We make available all records contained in our database, including not only records that we received that are outside our scope, but records that we suspect to be erroneous for any reason. Those reasons may include a conflict with the scientific literature, incongruence with other data points in our database, comments from original collectors and our users. Correcting these or determining that they are in fact not an error often requires input from our users, especially users involved as collectors or determiners of those records. For this reason we include them, but realize that many users will not want to use these in certain data analyses without at least reviewing them for possible omission. Our query page allows them to be filtered from results.

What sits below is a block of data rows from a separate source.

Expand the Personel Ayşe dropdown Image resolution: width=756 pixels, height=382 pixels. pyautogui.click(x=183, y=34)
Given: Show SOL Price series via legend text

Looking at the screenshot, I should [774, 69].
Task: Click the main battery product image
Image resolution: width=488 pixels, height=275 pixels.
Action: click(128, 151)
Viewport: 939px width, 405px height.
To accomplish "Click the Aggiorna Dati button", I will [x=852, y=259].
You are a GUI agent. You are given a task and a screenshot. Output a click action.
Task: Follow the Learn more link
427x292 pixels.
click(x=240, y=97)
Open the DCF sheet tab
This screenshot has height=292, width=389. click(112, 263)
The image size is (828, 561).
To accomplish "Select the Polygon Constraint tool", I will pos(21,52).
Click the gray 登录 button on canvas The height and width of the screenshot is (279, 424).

By far, most of these records are flagged because they are geographic outliers, which we have not yet been able to fully research to a final conclusion. In most cases, specimen examination corrects outliers (by re-determination), but in some cases more thorough research into collectors' field notes, original jar labels, original hand-written museum ledgers and/or direct communication with people involved with collection.
All suspect records are labeled in the website along with our comments regarding details of our research into each record (species identification, collector comments, and original documentation). Suspect records are identified in our website using a color schema defined here.
Error detecting methods
All of our records are assesed species by species in GIS by a group of experts familar with Texas Fishes. ... I think we have this written already....
We are developing tools that spatially evaluate incoming records against a set of generally accepted records that can automatically flag outliers in space or time.
Records can be added to the list anytime for any logical reason and we tend to examine specimens ad hoc as we work in the collections. Suspicions are often addressed immediately when it involves our own specimens and any changes to determinations or other data get into our data update queue.